Helen Keller’s autobiography Story of my Life (published in 1902) tells of Keller’s life growing up, and shares many of her own personal experiences with her family, their family’s cook’s daughter: Martha Washington, and her teacher: Mrs.Sullivan. Keller fell ill at a young age, and even though she survived, it left her not only deaf, but blind as well. The first few years after losing her sight and her hearing, Keller found it extremely tough to communicate with her family as it tore her down mentally. This was extremely irritating to her because she could not properly communicate what she wanted to say. It was very difficult and irritating, for the obvious reasons, i.e. she had to improvise and adapt and overcome due to her physical disabilities. This caused her father to get in contact with Alexander Graham Bell, who referred her to Anne Sullivan. Mrs.Sullivan taught Keller the names of things such as water, and taught her this by having her feel the object and then she would draw the letters of the words for Helen on her hand, and eventually Keller learned what they were through imitation. Though she did not know what she was doing, nor why she was doing it, she eventually had an epiphany and came to the conclusion that everything has a different name. With this in mind, Keller started to learn new words at a much faster rate. By the time she was 7 years old, she knew around 60 different signs. Soon after learning many new words, Helen learned to read by having her act out a sentence with objects, and she eventually learned to read entire books.

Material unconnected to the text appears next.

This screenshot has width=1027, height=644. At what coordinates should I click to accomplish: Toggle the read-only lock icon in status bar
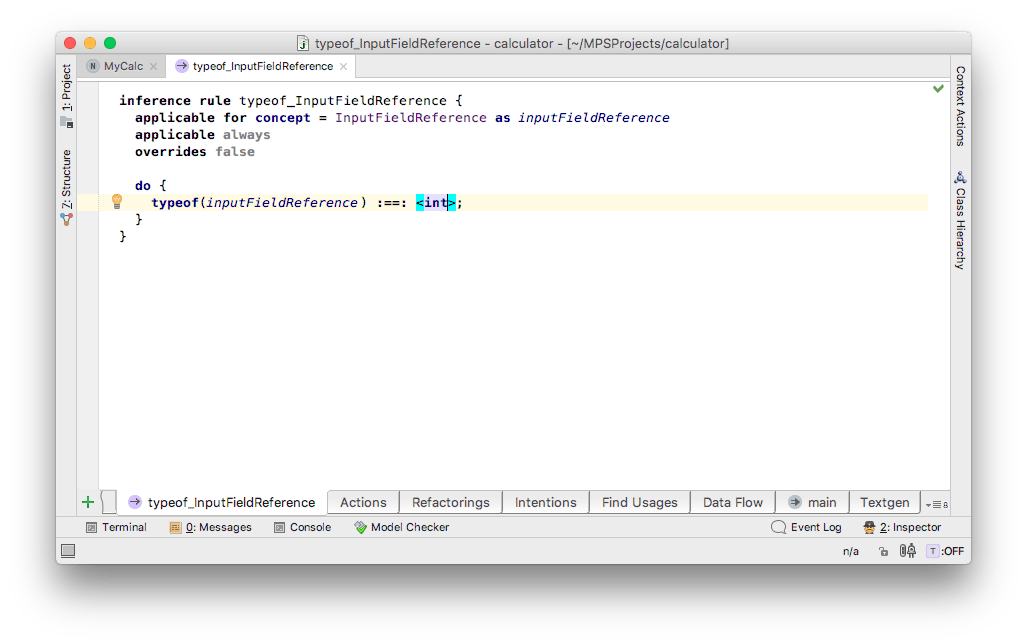click(x=883, y=551)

After this, Helen wanted to learn to speak, which people thought would be impossible. Low and behold, Mrs.Sullivan took her to the Horace Mann school. There, she met Miss Fuller who taught her how to form words and eventually speak full sentences, to which she was looking forward to being able to speak with her family and friends. This opened up a whole new path of possibilities for Keller which she followed later in her life. She went to a school in New York City where she learned about history, and math as well as speaking foreign languages such as German, Latin, and French. She also went to college in Massachusetts, but was eventually taken out by her mother due to her disagreement with the school’s principal to try and lighted Helen’s work load. Overall, it can be said that this disabilities for Helen Keller were both mentally and physically extremely difficult for her get past it; however she was able to adapt and overcome these challenges. From this we can assume that she had an extremely strong will and was determined to get past whatever came her way.
Things I learned from the book:
Born June 27, 1880 up until the date of June 1st 1968 at the age of 88 due to natural causes
Helen Keller was an avid reader
The daughter of her family’s cook helped Helen learn some form of sign language to help her communicate with her family
She often became frustrated when trying to learn new words because she did not know that each object had a different name.
She knew around 60 different signs at the age of 7
Helen loved dogs, as she had a few dogs in her childhood
One of the first words she learned was ‘water,’ which she learned by having Mrs.Sullivan spell the words for Helen on her hand.
Helen also learned how to communicate with other people by touching their lips while the person was talking
Helen Keller was a good friend of author Mark Twain as well as his daughter
Helen was friends with Alexander Graham Bell (he taught her some methods of how to speak) Helen Keller learned how to speak
Her father was a captain for the Confederate army
She attended school at Radford college (she was also the first deaf and blind student to attend school there)
Helen attended the Perkins Institute for her education
Helen learned at least three languages other than English: French, German, as well as Latin!
I also learned that Helen Keller attended the Horace Mann school
Personally, I absolutely hated this book. If I had to rate the book, I would probably rate it -100,000/10. While it is very impressive that Helen Keller was able to write books as a blind person, it was just so boring! I hated every single moment I had to spend reading this book, and it easily made this my least favorite assignment that I’ve ever had to do for school. I have the attention span of a spoon, and it was excruciatingly painful to read. I absolutely loathe this book because of how boring it was, and I hardly found any of it interesting, as well! There was not a whole lot of imagery to it, either which made the book extremely boring. It did not describe much about what she was feeling during the moment. To some extent, I can understand why there was not a lot of imagery, but I do wish she would have (at the very least) described more about what she felt in some moments like when she was trying to learn new words and got frustrated. I want to know what was going through her head when she was trying to learn the names of different objects, and how she felt when she learned how to communicate with other people. Telling about your own personal experiences (at least, in a book), can only get a person so far. In retrospect, I can respect that she went to college, and was the first deaf and blind person to attend college and that she overcame her obstacles, I still heavily disliked this book.